Sunday, January 17, 2010

Recherche du Tempts Perdu

Reader, I have some news for you. Apparently the Cold War ended some 20 years ago and someone forgot to notify the people who think, read, analyze and translate Latin America for an American audience. Where the region is concerned, we seem not to have left the 20th century and its political and ideological battles behind.

This has become particularly problematic as the countries which dramatically transitioned to democracy in the 1980s have embraced more nuanced economic and social policies then the so-firmly embraced Washington Consensus of that time. Faced with a changing political panorama and in a thrall of excitement, subtlety in reporting and analysis of the region has all but disappeared. The caricatures that emerged have served little to elucidate or clarify where Latin America is heading. Or what our politics are about. Instead a reader encounters facile narratives where all left-of-center politicians are cast as cookie-cutter Che Guevara types and all right-of-center ones became unconscionable soulless capitalists. It would seem American (and even some Latin American) bon pensants care more about the sexiness of the trendy story they want to tell than they do about accurately explaining the tragic reality behind each country's distinct struggle with and advances in social equity. More importantly, they get to don their Guevara t-shirts and relieve the revolutionary chic of the 1960s—the not-so-new thing out of the tropics has arrived!

A consequence of this tunnel vision is that these audacious interpreters of Latin American maladies have perpetuated a mystification of the left and a misunderstanding of the right in the region. When diagnosing a political crisis or reporting on an election this outright disregard for the nature of the left and the right leads to a broad brush painting of different countries and politicians as a monolithic bloc. Leaders and policies are likened and classified as rapaciously oligarchic, Washington-consensus-inspired or alternatively as romantically revolutionary.

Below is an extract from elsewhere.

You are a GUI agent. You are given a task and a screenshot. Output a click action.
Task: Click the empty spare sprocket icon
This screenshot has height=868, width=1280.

In reality some of these comparisons are as farfetched as trying to compare cocos and mangos. Yes, they are both tropical fruits, but aside from that? Nothing much in common. A good example of such caricatures could be seen in the reporting and analysis of the 2006 Peruvian election. Only someone wedded to the sexy narrative of the moment could have characterized then-candidate Alan García as a lap dog of Imperialism when in reality he emerged from the ranks of the long anti-imperialist APRA party of Peru and presided over the country as a populist (with horrid results) in the 1980s. The lurid sensationalism, almost magic realist in character, told readers little about Peruvian politics, little about García and his political platform and little about what issues where really at stake in the election.

In the end these two stereotypes of the left and the right have been drawn for us irresponsibly and conveniently—with equal measures of guilt—by the press, radicals wistful for the good old days and fear-mongering reactionaries. They do not reflect the whole of the political reality of Latin America and ignore the rise of a new generation of intellectuals, writers, thinkers and politicians. In fact, the political spectrum in the region is inhabited by unacknowledged individuals, parties and movements which have their own measured functional approach to the seemingly intractable problems of poverty, violence and inequality. It may not be sexy and just short of the revolution, but it is real.

This is the underreported Latin American story of the decade. And this is the space where you can read all about it.